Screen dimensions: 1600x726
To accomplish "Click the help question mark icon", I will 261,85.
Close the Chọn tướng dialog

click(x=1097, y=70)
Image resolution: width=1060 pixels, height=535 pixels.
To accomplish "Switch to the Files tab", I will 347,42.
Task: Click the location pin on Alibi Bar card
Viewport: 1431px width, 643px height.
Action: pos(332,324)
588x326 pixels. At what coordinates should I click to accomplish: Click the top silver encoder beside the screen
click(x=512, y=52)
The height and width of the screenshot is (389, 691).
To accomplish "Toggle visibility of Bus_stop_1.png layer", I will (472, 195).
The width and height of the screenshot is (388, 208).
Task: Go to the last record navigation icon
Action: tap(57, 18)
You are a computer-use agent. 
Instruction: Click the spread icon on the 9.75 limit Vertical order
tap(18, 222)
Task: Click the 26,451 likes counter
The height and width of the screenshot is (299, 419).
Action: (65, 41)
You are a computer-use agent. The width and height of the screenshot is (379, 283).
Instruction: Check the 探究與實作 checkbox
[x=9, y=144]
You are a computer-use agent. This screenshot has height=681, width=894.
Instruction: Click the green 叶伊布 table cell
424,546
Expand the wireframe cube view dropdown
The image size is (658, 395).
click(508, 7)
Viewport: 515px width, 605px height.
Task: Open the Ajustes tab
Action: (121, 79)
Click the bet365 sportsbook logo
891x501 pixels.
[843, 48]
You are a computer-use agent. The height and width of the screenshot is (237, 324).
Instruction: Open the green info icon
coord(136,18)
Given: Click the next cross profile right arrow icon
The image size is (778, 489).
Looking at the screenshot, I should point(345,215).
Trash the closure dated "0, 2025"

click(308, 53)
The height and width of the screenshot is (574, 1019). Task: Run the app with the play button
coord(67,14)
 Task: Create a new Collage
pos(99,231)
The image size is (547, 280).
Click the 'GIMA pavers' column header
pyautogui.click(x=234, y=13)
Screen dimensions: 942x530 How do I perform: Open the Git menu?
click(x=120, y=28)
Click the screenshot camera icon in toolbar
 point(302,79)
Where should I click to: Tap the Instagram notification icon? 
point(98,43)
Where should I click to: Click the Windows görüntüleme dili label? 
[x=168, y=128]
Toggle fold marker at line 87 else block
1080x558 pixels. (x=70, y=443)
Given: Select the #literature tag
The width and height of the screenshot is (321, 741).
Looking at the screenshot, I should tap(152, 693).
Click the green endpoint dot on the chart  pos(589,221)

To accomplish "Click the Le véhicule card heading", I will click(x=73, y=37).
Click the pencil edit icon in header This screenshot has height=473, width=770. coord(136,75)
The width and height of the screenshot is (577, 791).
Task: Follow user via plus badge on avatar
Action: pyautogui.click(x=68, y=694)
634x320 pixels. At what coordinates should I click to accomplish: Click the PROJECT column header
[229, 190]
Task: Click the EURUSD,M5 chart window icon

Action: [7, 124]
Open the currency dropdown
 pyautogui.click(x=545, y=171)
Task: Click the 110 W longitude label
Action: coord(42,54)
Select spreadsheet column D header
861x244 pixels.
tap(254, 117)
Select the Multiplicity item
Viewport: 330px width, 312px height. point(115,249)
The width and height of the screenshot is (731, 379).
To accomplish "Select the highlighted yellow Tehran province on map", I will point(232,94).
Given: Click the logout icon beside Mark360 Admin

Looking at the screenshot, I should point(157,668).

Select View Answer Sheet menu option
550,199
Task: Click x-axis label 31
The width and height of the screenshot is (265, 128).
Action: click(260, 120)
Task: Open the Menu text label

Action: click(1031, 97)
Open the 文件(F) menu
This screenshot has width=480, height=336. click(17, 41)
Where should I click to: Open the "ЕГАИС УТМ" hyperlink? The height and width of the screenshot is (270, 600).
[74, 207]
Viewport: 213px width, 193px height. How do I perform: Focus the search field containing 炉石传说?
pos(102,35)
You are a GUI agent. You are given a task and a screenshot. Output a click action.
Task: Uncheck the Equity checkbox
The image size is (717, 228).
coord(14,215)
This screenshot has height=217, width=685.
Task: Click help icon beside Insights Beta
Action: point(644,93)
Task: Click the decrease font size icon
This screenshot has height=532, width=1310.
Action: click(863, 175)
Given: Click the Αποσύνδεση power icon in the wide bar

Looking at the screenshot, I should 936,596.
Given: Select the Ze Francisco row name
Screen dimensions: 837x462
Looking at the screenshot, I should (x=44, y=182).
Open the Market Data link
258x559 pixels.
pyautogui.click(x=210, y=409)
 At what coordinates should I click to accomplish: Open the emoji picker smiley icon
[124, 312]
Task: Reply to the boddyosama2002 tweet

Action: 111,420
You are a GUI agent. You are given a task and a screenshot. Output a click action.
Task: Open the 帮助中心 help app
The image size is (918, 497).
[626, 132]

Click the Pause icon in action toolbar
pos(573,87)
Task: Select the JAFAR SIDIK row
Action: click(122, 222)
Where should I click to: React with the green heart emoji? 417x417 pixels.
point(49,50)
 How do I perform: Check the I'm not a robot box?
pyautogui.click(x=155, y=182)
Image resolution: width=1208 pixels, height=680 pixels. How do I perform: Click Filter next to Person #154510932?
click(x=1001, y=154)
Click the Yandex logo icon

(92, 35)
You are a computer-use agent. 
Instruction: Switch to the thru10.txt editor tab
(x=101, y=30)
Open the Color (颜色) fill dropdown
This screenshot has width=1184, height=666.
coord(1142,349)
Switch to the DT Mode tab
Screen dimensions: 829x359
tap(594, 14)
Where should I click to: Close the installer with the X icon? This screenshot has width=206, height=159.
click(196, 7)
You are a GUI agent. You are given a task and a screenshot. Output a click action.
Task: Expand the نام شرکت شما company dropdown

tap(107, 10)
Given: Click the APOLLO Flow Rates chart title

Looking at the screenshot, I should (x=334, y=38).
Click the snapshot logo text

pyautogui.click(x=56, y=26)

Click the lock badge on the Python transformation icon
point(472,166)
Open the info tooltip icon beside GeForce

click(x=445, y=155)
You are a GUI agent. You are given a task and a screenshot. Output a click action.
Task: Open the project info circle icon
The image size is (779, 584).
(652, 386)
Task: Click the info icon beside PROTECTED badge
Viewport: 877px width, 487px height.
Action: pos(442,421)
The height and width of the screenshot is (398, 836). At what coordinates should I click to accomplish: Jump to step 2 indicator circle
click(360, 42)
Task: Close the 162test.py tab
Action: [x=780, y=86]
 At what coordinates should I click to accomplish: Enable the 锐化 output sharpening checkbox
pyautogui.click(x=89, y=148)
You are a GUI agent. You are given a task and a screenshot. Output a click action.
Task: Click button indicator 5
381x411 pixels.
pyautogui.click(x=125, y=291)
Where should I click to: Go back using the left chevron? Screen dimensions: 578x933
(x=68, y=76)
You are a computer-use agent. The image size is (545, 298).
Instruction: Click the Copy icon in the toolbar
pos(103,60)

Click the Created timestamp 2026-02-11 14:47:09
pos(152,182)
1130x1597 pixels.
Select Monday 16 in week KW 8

-- What to do --
All of the entries need to be given again, word for word.

-- Task answer --
Screen dimensions: 1600x726
To accomplish "Click the help question mark icon", I will 261,85.
Close the Chọn tướng dialog

click(x=1097, y=70)
Image resolution: width=1060 pixels, height=535 pixels.
To accomplish "Switch to the Files tab", I will 347,42.
Task: Click the location pin on Alibi Bar card
Viewport: 1431px width, 643px height.
Action: pos(332,324)
588x326 pixels. At what coordinates should I click to accomplish: Click the top silver encoder beside the screen
click(x=512, y=52)
The height and width of the screenshot is (389, 691).
To accomplish "Toggle visibility of Bus_stop_1.png layer", I will (472, 195).
The width and height of the screenshot is (388, 208).
Task: Go to the last record navigation icon
Action: tap(57, 18)
You are a computer-use agent. 
Instruction: Click the spread icon on the 9.75 limit Vertical order
tap(18, 222)
Task: Click the 26,451 likes counter
The height and width of the screenshot is (299, 419).
Action: (65, 41)
You are a computer-use agent. The width and height of the screenshot is (379, 283).
Instruction: Check the 探究與實作 checkbox
[x=9, y=144]
You are a computer-use agent. This screenshot has height=681, width=894.
Instruction: Click the green 叶伊布 table cell
424,546
Expand the wireframe cube view dropdown
The image size is (658, 395).
click(508, 7)
Viewport: 515px width, 605px height.
Task: Open the Ajustes tab
Action: (121, 79)
Click the bet365 sportsbook logo
891x501 pixels.
[843, 48]
You are a computer-use agent. The height and width of the screenshot is (237, 324).
Instruction: Open the green info icon
coord(136,18)
Given: Click the next cross profile right arrow icon
The image size is (778, 489).
Looking at the screenshot, I should point(345,215).
Trash the closure dated "0, 2025"

click(308, 53)
The height and width of the screenshot is (574, 1019). Task: Run the app with the play button
coord(67,14)
 Task: Create a new Collage
pos(99,231)
The image size is (547, 280).
Click the 'GIMA pavers' column header
pyautogui.click(x=234, y=13)
Screen dimensions: 942x530 How do I perform: Open the Git menu?
click(x=120, y=28)
Click the screenshot camera icon in toolbar
 point(302,79)
Where should I click to: Tap the Instagram notification icon? 
point(98,43)
Where should I click to: Click the Windows görüntüleme dili label? 
[x=168, y=128]
Toggle fold marker at line 87 else block
1080x558 pixels. (x=70, y=443)
Given: Select the #literature tag
The width and height of the screenshot is (321, 741).
Looking at the screenshot, I should tap(152, 693).
Click the green endpoint dot on the chart  pos(589,221)

To accomplish "Click the Le véhicule card heading", I will click(x=73, y=37).
Click the pencil edit icon in header This screenshot has height=473, width=770. coord(136,75)
The width and height of the screenshot is (577, 791).
Task: Follow user via plus badge on avatar
Action: pyautogui.click(x=68, y=694)
634x320 pixels. At what coordinates should I click to accomplish: Click the PROJECT column header
[229, 190]
Task: Click the EURUSD,M5 chart window icon

Action: [7, 124]
Open the currency dropdown
 pyautogui.click(x=545, y=171)
Task: Click the 110 W longitude label
Action: coord(42,54)
Select spreadsheet column D header
861x244 pixels.
tap(254, 117)
Select the Multiplicity item
Viewport: 330px width, 312px height. point(115,249)
The width and height of the screenshot is (731, 379).
To accomplish "Select the highlighted yellow Tehran province on map", I will point(232,94).
Given: Click the logout icon beside Mark360 Admin

Looking at the screenshot, I should point(157,668).

Select View Answer Sheet menu option
550,199
Task: Click x-axis label 31
The width and height of the screenshot is (265, 128).
Action: click(260, 120)
Task: Open the Menu text label

Action: click(1031, 97)
Open the 文件(F) menu
This screenshot has width=480, height=336. click(17, 41)
Where should I click to: Open the "ЕГАИС УТМ" hyperlink? The height and width of the screenshot is (270, 600).
[74, 207]
Viewport: 213px width, 193px height. How do I perform: Focus the search field containing 炉石传说?
pos(102,35)
You are a GUI agent. You are given a task and a screenshot. Output a click action.
Task: Uncheck the Equity checkbox
The image size is (717, 228).
coord(14,215)
This screenshot has height=217, width=685.
Task: Click help icon beside Insights Beta
Action: point(644,93)
Task: Click the decrease font size icon
This screenshot has height=532, width=1310.
Action: click(863, 175)
Given: Click the Αποσύνδεση power icon in the wide bar

Looking at the screenshot, I should 936,596.
Given: Select the Ze Francisco row name
Screen dimensions: 837x462
Looking at the screenshot, I should (x=44, y=182).
Open the Market Data link
258x559 pixels.
pyautogui.click(x=210, y=409)
 At what coordinates should I click to accomplish: Open the emoji picker smiley icon
[124, 312]
Task: Reply to the boddyosama2002 tweet

Action: 111,420
You are a GUI agent. You are given a task and a screenshot. Output a click action.
Task: Open the 帮助中心 help app
The image size is (918, 497).
[626, 132]

Click the Pause icon in action toolbar
pos(573,87)
Task: Select the JAFAR SIDIK row
Action: click(122, 222)
Where should I click to: React with the green heart emoji? 417x417 pixels.
point(49,50)
 How do I perform: Check the I'm not a robot box?
pyautogui.click(x=155, y=182)
Image resolution: width=1208 pixels, height=680 pixels. How do I perform: Click Filter next to Person #154510932?
click(x=1001, y=154)
Click the Yandex logo icon

(92, 35)
You are a computer-use agent. 
Instruction: Switch to the thru10.txt editor tab
(x=101, y=30)
Open the Color (颜色) fill dropdown
This screenshot has width=1184, height=666.
coord(1142,349)
Switch to the DT Mode tab
Screen dimensions: 829x359
tap(594, 14)
Where should I click to: Close the installer with the X icon? This screenshot has width=206, height=159.
click(196, 7)
You are a GUI agent. You are given a task and a screenshot. Output a click action.
Task: Expand the نام شرکت شما company dropdown

tap(107, 10)
Given: Click the APOLLO Flow Rates chart title

Looking at the screenshot, I should (x=334, y=38).
Click the snapshot logo text

pyautogui.click(x=56, y=26)

Click the lock badge on the Python transformation icon
point(472,166)
Open the info tooltip icon beside GeForce

click(x=445, y=155)
You are a GUI agent. You are given a task and a screenshot. Output a click action.
Task: Open the project info circle icon
The image size is (779, 584).
(652, 386)
Task: Click the info icon beside PROTECTED badge
Viewport: 877px width, 487px height.
Action: pos(442,421)
The height and width of the screenshot is (398, 836). At what coordinates should I click to accomplish: Jump to step 2 indicator circle
click(360, 42)
Task: Close the 162test.py tab
Action: [x=780, y=86]
 At what coordinates should I click to accomplish: Enable the 锐化 output sharpening checkbox
pyautogui.click(x=89, y=148)
You are a GUI agent. You are given a task and a screenshot. Output a click action.
Task: Click button indicator 5
381x411 pixels.
pyautogui.click(x=125, y=291)
Where should I click to: Go back using the left chevron? Screen dimensions: 578x933
(x=68, y=76)
You are a computer-use agent. The image size is (545, 298).
Instruction: Click the Copy icon in the toolbar
pos(103,60)

Click the Created timestamp 2026-02-11 14:47:09
pos(152,182)
1130x1597 pixels.
Select Monday 16 in week KW 8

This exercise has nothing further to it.